退職金を受け取った場合、一度に大きなお金が手元にあるためちょっと浮かれてしまう方も多いでしょう。しかし、退職金を受け取る場合には必ず確認しておくことや心に留めておくべきことがあります。

ここでは退職金を受け取った場合に気をつけること、心がけることをご紹介します。これから退職金を受け取るという方はぜひご参照ください。

勤続期間に間違いがないか確認する

退職金を受け取った場合には勤続期間に間違いがないかを確認します。退職金が支給された場合は、勤続期間や退職金控除など明細に記載された内容をしっかり確認することが重要です。

勤続期間が間違っていると、本来貰える退職金よりも少ない場合もありますし、また間違って多くもらっていた場合、既に使ってから訂正され返還しなければならないこともあり得ます。まず退職金を受け取ったら必ず勤続期間を確認しましょう。

事前に計画を立てておく

退職金を受け取る場合は事前に計画を立てておくことが重要です。いきなり大金を手にするのですから舞い上がって無駄遣いをしてしまう人もいるからです。あらかじめ、どのくらいの退職金がもらえるかは会社の規定を確認すればわかります。

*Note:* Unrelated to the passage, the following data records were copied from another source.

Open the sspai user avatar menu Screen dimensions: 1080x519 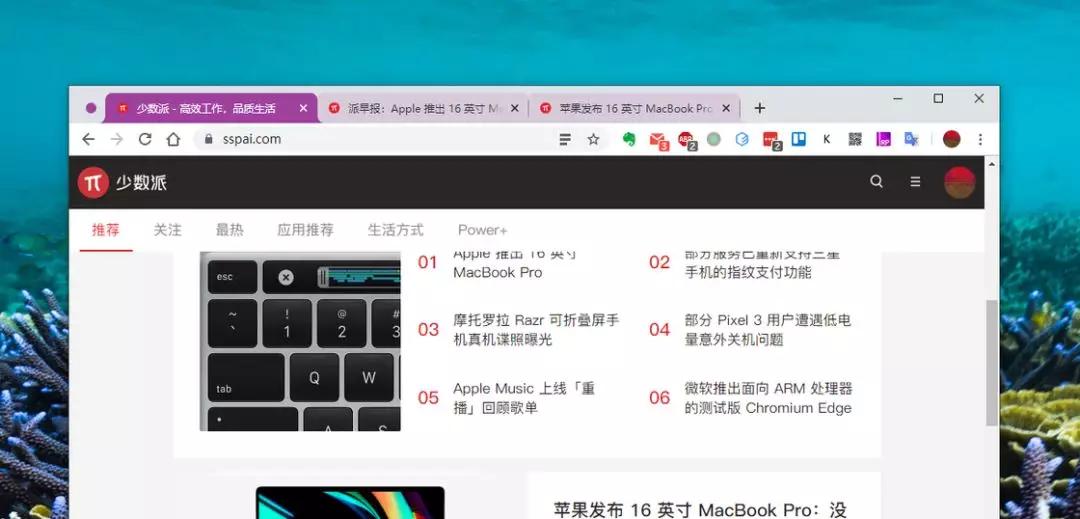(x=959, y=182)
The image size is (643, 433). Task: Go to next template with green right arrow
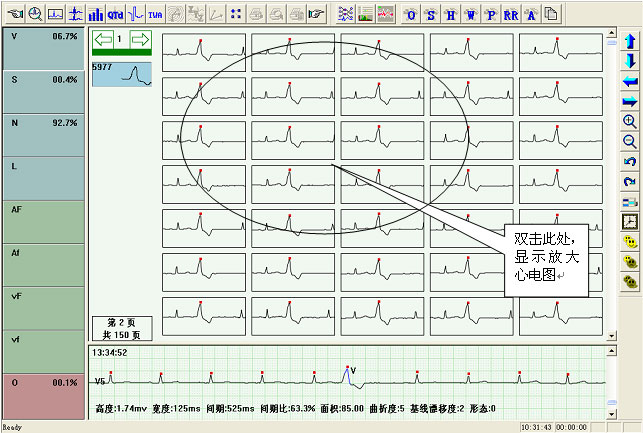[x=140, y=40]
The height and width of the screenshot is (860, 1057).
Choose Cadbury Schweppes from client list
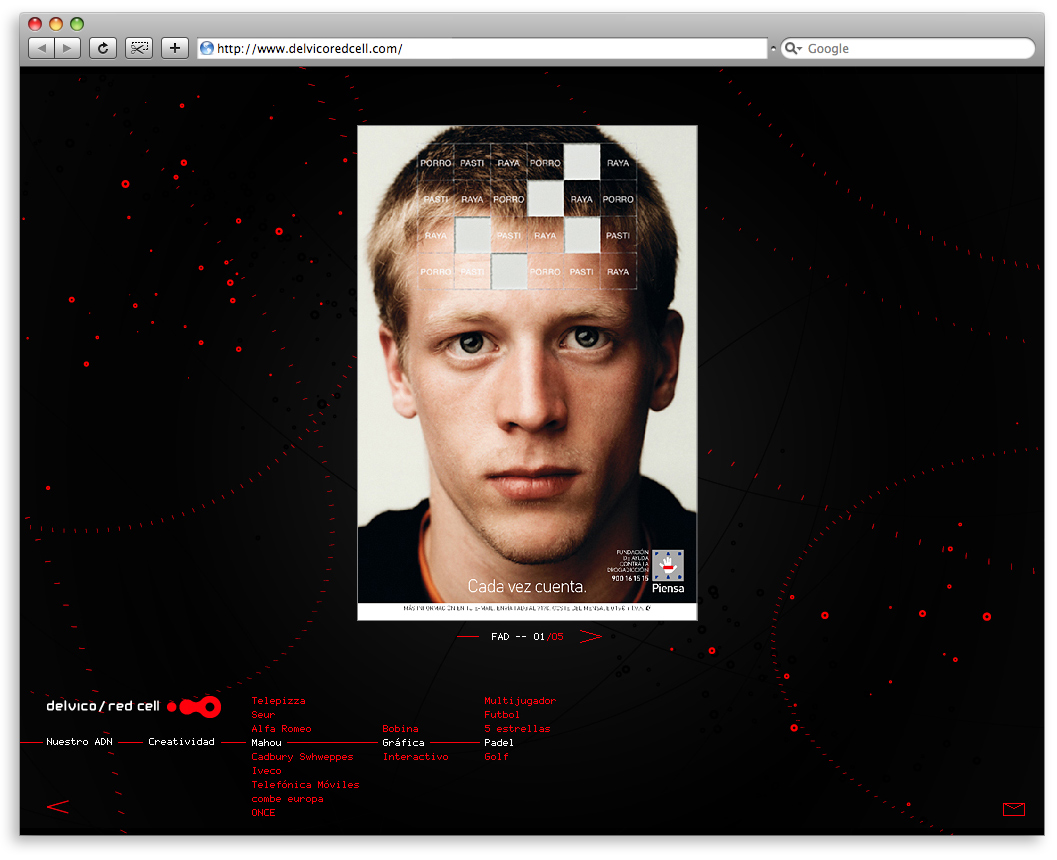pyautogui.click(x=302, y=757)
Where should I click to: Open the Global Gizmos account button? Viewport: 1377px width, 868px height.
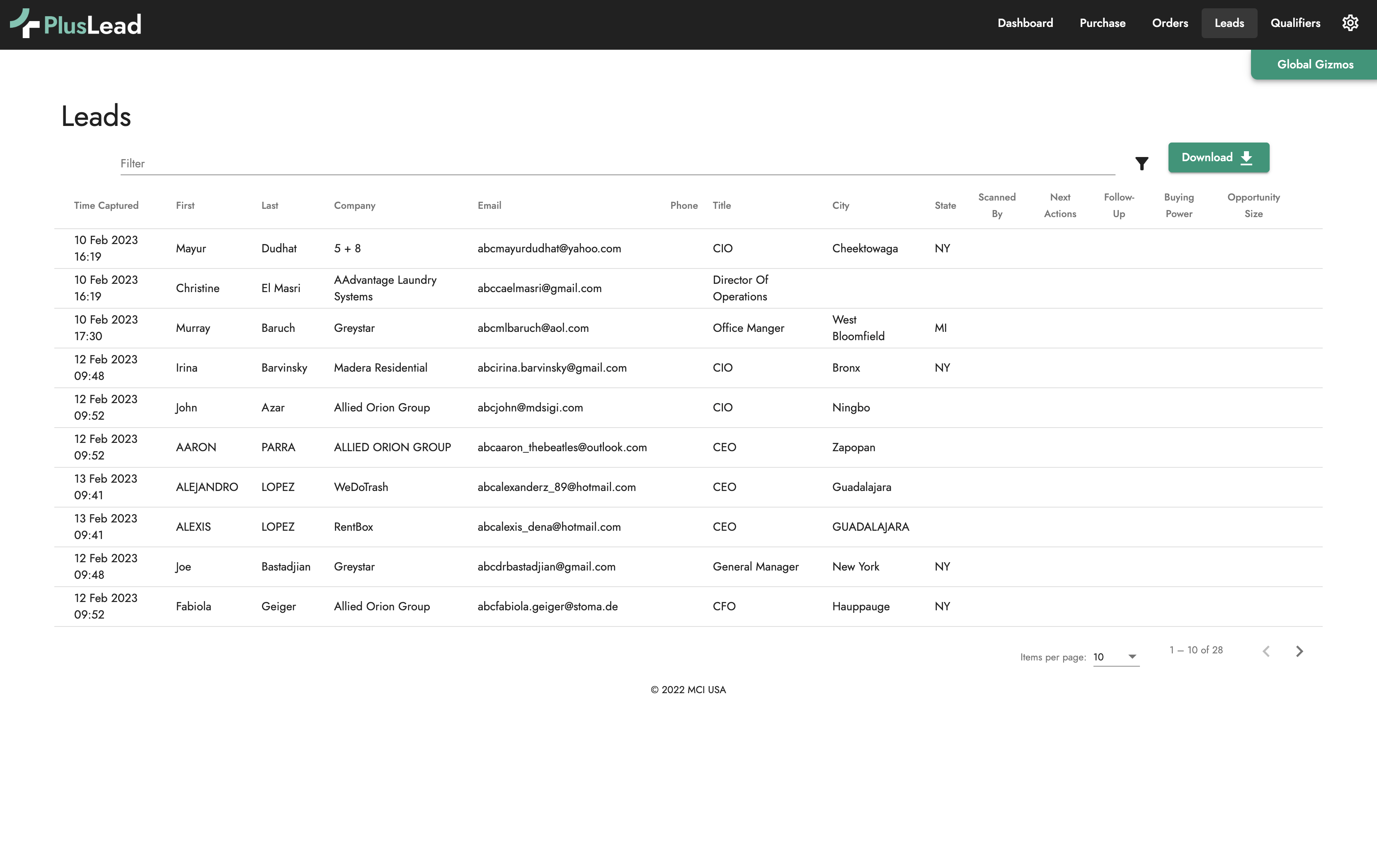1315,65
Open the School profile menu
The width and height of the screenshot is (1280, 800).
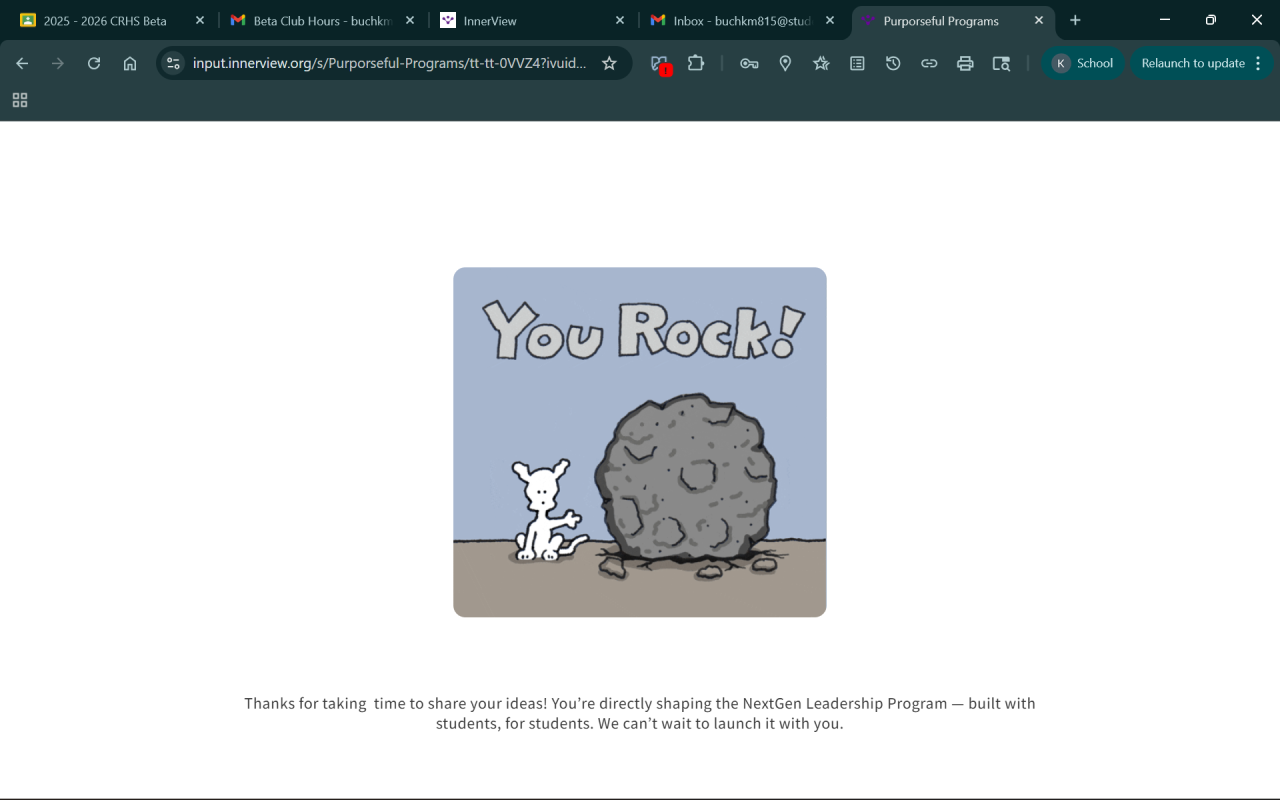(1083, 63)
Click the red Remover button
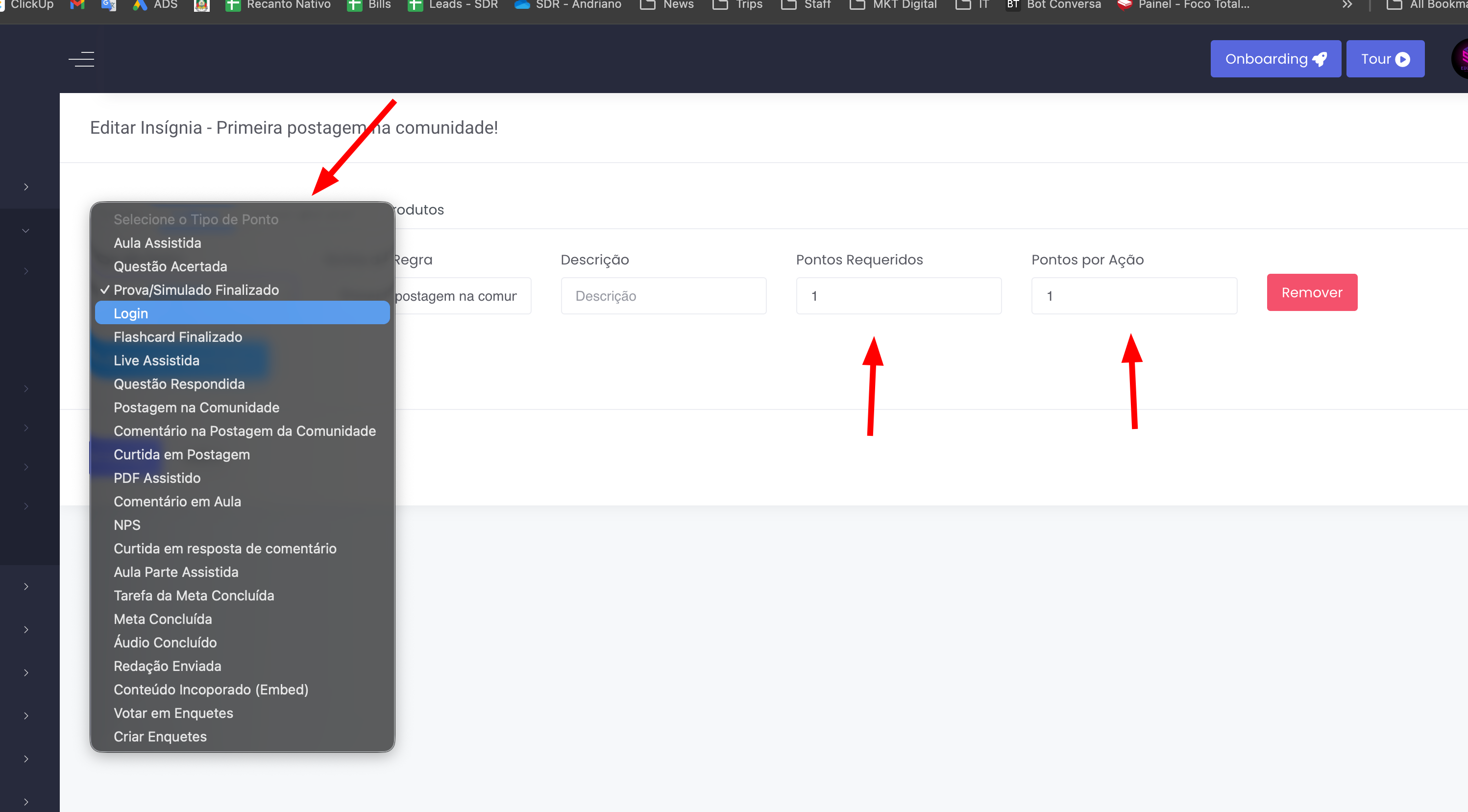 pos(1311,292)
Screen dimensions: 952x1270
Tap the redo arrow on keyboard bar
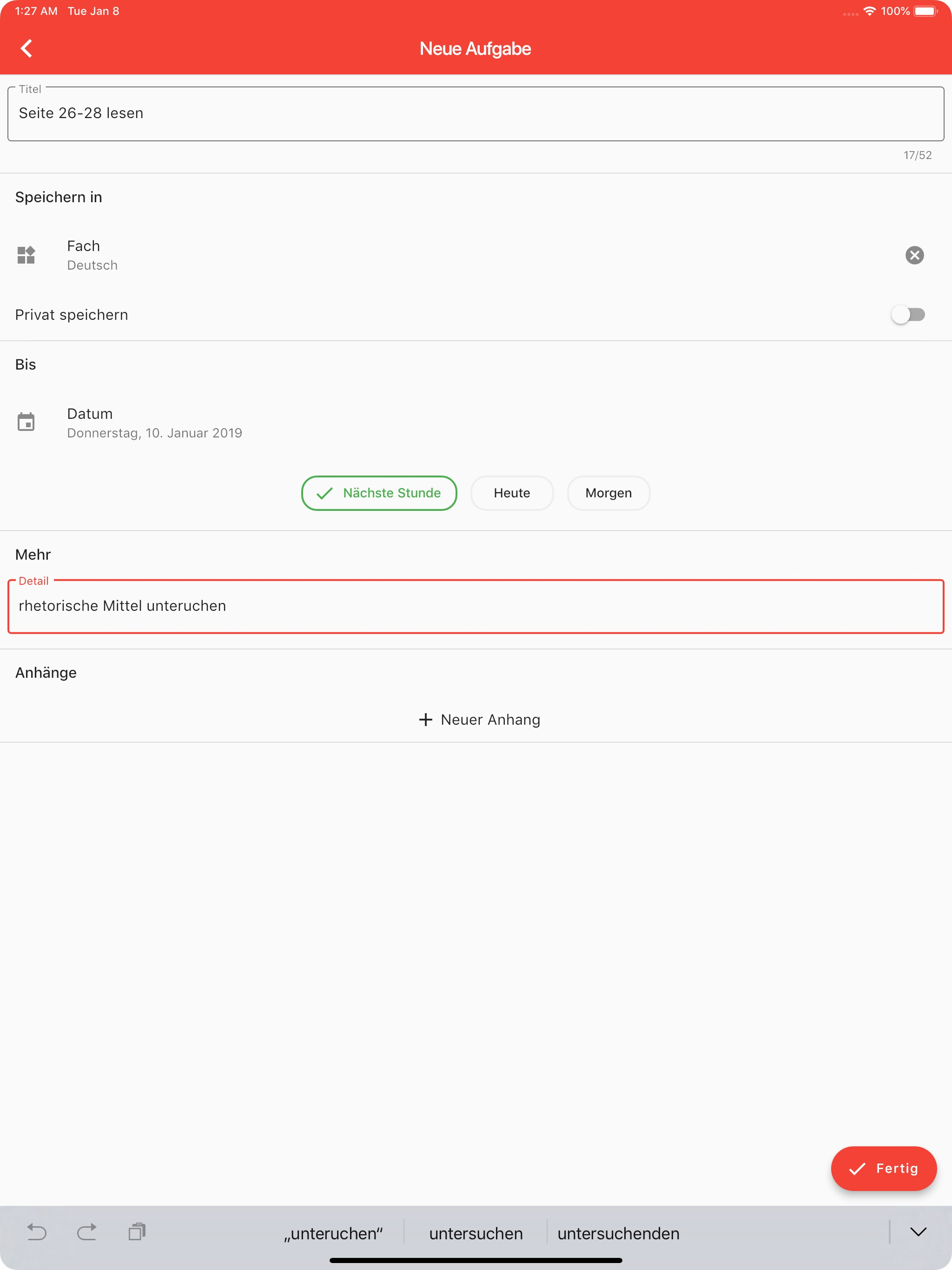(87, 1232)
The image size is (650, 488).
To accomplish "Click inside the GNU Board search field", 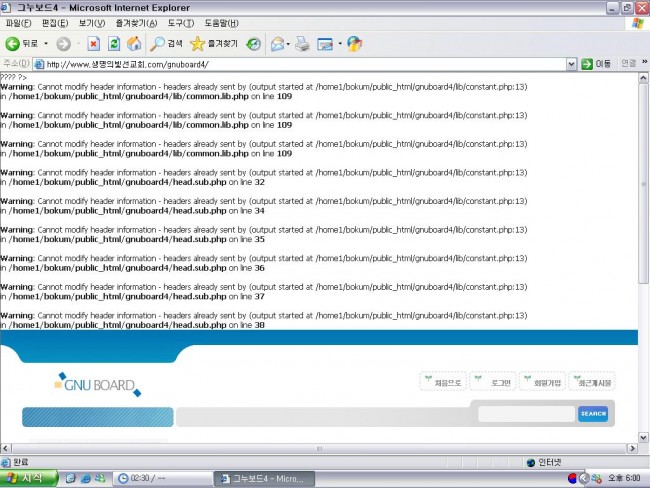I will tap(525, 414).
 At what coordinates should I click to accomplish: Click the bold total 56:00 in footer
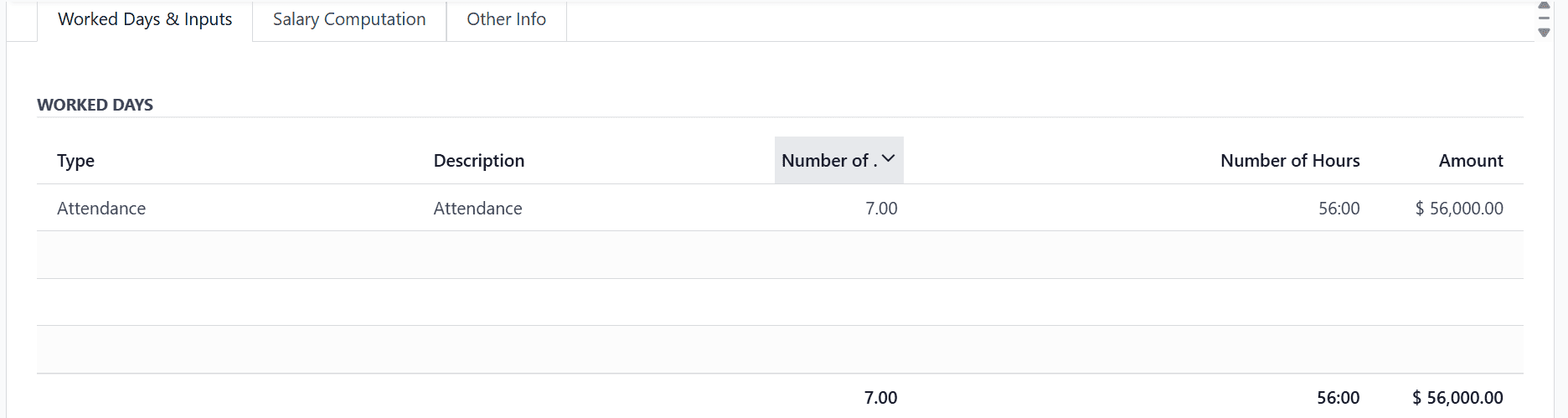pyautogui.click(x=1338, y=398)
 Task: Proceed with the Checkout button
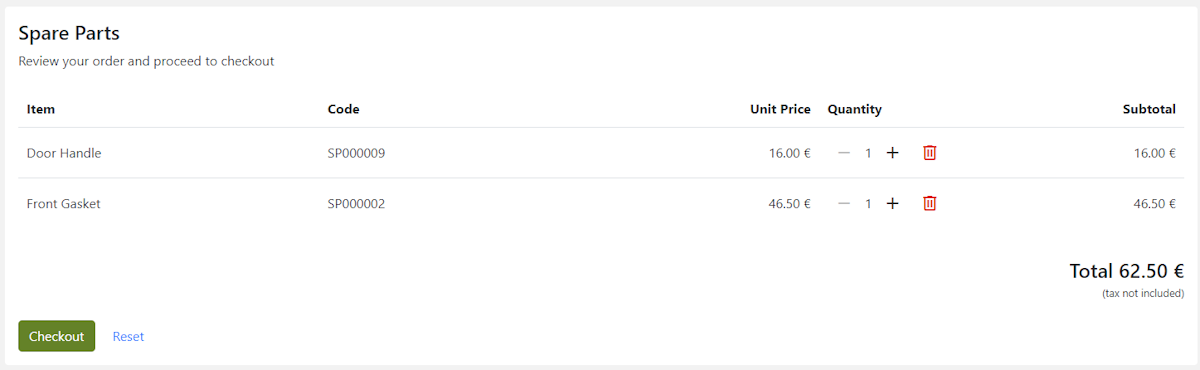56,336
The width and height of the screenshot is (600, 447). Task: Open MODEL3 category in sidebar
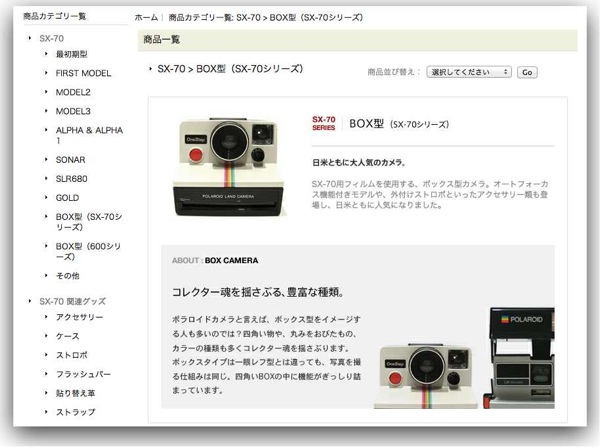(73, 111)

その金額を何に使うのか、きちんと事前に計画を立てておけば無駄なことにお金を使う心配がありません。不思議なものでお金の使い道がはっきりしていると変に無駄遣いをしないで済みます。

大きい買い物は控えるか充分に検討を

退職金を受け取った場合には、大きな買い物を控えるか充分に検討するようにしましょう。いままでにないくらいの大金を手にすると、人はいままでどうしても欲しかった大きな買い物をしてしまいがちです。

しかし、勢いで大きな買い物をすると後で後悔することも多く、また取り返しがつきません。退職金を受け取る場合には、大きな買い物は控えて充分検討した上で使い道を検討するようにしましょう。

元気なうちは働くことも検討する

退職金を受け取った場合でも、すぐに仕事をリタイヤするのではなく元気なうちは働くことを検討することも重要です。年金を受け取ることができる年齢は年々上がっていっています。

退職金という大金が入ったことで仕事をリタイヤする人も多いでしょうが、いったんリタイヤすると後で復帰するのは難しくなります。人生100年時代に突入しようとする昨今、元気なうちは働けるだけ働くということがとても重要になってきています。

働かせてもらった会社・同僚に感謝

退職金を受け取った場合には、それまで働かせてもらった会社や同僚に感謝することは大事です。退職金はどの企業でも支給されるわけではなく、企業規定によります。

退職金を無事に貰うことができたのは自分が頑張ったことももちろんですが、会社のおかげであり、同僚や上司の支えがあったおかげです。次のステップに進むためにも退職金をもらったときには会社や同僚に感謝するように心がけましょう。

退職金制度は会社次第

いかがでしたか。退職金制度は法律で定められておらず、企業ごとに定めた社内規定によるもので会社次第です。また、通常の休職期間のほかに、産前産後の休職期間や育児介護の休職期間が退職金算定の勤続期間に含まれるかも会社の社内規定によります。

退職金は必ずしも貰えるものではありませんので、必ず社内規定を確認することが必要です。また、もらえた場合にも一度に大きな金額を使わずに計画的に使うようにしましょう。